Alcoholic hepatitis (AH) is an acute inflammatory condition, which carries a high mortality of 30% within 90 days.¹ Steroid treatment is the only therapy with proven short-term survival benefit.² However, the worst outcomes are in the 30% to 40% of patients with a poor response to steroid treatment,³ and there is a pressing need to identify these high-risk individuals at presentation.
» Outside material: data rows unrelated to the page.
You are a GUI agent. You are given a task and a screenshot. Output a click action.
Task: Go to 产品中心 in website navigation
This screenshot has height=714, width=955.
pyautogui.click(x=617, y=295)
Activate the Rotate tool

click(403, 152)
T cells have long been implicated in the pathogenesis of AH and we have previously reported that suppression of lymphocyte proliferation correlates with clinical outcome following steroid treatment.^4,5 Given the barriers to the development of this radiation-based assay for clinical application and the precedent of functional cytokine release assays for other clinical applications,⁶ we sought to evaluate T cell cytokine expression as a candidate biomarker of AH mortality.

1. Study design

The study protocol was approved by the UK’s Health Research Authority (reference: 15/LO/1501) and all participants provided written informed consent. Consecutive patients with severe AH, defined as recent onset jaundice with bilirubin >80 µmol/L and ratio of aspartate aminotransferase to alanine aminotransferase >1.5 in heavy alcohol consumers (>60 g or 80 g ethanol/day in females and males respectively) with a discriminant function (DF) score ≥32, were recruited from University Hospitals Plymouth NHS Trust. Patients received standard care including steroid treatment in the absence of active infection, hepatorenal syndrome or gastrointestinal hemorrhage.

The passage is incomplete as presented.